I move that the Bill be now read a Second Time. When we passed the Air Navigation and Transport Act, 1936, we made provision therein for the payment of subsidies to the company to be established under that Act for the operation of air transport services. The Act provided that these subsidies should be paid for a period of only five years. At that time, there was very little experience of the financial results of the operation of air transport services from this country, and it was not known whether or not the circumstances would permit of these services being placed on a paying basis which would avoid the necessity for any subsidy. The general idea was that if, after five years, the situation had not developed to the point at which subsidies could be dispensed with, the Dáil should be again consulted on the question of the continuance of these subsidies. That is what the introduction of this Bill involves. Although air transport services have developed considerably—in fact, the existing services are unable to cater for the traffic offering—the difficulty of getting equipment to extend the services, and other problems arising out of the state of emergency, have made it impossible to contemplate dispensing with the payment of subsidies at the present time.
It is, consequently, proposed to amend the law so as to permit of the continued payment of subsidies.

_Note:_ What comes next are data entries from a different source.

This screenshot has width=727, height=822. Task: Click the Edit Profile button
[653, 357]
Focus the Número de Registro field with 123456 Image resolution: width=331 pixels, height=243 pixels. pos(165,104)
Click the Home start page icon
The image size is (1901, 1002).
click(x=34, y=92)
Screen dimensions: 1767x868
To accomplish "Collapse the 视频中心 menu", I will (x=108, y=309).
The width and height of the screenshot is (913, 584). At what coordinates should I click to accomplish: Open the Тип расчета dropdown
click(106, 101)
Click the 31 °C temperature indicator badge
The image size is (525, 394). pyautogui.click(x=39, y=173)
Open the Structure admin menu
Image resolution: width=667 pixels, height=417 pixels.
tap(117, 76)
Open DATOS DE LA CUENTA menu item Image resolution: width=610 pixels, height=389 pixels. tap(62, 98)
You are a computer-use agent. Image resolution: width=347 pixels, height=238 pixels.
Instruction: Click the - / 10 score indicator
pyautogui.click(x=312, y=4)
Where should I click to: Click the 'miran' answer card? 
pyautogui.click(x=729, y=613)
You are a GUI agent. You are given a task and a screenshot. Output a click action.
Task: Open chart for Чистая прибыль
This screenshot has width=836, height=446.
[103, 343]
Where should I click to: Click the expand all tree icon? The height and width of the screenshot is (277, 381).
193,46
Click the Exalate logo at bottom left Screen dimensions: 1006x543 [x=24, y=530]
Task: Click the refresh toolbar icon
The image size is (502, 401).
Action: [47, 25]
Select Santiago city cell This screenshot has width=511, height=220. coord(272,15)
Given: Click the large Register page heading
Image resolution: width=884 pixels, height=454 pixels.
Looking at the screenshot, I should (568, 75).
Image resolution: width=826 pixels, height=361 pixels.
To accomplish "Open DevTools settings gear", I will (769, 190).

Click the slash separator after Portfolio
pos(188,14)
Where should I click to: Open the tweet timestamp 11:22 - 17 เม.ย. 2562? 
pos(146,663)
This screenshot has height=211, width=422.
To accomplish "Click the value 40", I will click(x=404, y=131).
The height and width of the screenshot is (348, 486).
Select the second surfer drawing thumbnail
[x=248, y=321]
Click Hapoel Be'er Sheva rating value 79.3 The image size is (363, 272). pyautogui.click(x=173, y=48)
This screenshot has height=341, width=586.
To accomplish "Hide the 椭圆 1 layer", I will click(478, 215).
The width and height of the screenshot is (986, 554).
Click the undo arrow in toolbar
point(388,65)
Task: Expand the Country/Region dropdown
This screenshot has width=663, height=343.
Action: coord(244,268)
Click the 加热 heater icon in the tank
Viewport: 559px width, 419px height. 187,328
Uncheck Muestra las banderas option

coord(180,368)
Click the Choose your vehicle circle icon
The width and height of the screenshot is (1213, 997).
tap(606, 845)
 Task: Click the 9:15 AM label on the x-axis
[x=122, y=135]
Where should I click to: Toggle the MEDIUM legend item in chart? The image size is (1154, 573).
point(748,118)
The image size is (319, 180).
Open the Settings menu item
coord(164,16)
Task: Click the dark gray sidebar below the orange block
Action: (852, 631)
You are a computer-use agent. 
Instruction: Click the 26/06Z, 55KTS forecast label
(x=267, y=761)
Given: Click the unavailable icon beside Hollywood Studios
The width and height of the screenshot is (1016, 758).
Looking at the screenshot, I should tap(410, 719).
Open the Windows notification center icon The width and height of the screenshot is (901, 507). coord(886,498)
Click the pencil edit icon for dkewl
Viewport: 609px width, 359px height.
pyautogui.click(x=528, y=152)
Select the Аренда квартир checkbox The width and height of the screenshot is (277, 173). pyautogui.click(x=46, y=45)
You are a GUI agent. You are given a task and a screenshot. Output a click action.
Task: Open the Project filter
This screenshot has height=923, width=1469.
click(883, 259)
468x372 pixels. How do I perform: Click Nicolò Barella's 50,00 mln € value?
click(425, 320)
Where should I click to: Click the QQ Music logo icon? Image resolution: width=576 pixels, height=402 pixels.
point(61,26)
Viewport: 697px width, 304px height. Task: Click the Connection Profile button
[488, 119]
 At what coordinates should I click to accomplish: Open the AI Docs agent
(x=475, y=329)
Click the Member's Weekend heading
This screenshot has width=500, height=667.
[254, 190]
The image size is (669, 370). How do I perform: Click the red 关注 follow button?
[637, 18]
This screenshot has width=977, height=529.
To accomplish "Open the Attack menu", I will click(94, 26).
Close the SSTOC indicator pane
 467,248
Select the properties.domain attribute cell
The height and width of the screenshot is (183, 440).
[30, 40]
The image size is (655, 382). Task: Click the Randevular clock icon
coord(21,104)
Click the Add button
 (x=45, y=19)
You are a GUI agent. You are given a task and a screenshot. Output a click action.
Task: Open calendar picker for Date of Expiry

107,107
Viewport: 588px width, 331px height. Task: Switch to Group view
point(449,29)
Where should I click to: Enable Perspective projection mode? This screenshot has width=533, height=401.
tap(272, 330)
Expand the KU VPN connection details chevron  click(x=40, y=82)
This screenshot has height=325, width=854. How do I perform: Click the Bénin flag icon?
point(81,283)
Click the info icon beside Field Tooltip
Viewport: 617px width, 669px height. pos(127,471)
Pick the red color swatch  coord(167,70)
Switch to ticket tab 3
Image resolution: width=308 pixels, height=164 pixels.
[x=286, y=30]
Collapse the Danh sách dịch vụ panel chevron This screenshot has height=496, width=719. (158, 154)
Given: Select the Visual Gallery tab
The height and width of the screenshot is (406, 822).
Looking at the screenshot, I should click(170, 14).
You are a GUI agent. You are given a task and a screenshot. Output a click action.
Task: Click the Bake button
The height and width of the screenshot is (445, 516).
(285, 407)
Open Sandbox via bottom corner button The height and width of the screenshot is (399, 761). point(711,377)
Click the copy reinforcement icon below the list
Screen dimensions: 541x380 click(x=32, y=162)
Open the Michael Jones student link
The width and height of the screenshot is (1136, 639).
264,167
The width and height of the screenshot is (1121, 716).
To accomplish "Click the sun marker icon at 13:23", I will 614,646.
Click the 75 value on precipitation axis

It is not necessary to amend it in any other important respect. The actual limit placed upon the amount that could be advanced by way of subsidy to the company by the Act of 1936 has never been reached. That situation is largely due to the fact that war conditions have prevented the development contemplated in respect of transatlantic services and confined us to those at present operating to Great Britain. The total effect of the amendment contemplated by this Bill is to permit of the continued payment of subsidies to the Air Transport Company established by the Air Navigation and Transport Act, 1936.
Under the existing law, it is necessary that a subsidy order should be laid before the Dáil and approved before coming into operation. That procedure has involved considerable delay in the actual payment of the moneys and considerable inconvenience to the Department of Industry and Commerce and the Air Transport Company. It is proposed to amend that requirement so as to provide that subsidies can be paid when the order is made and that these orders will then be brought before the Dáil, which will have power to annul them, if it so desires. These are the only two changes in the Principal Act which this Bill contemplates.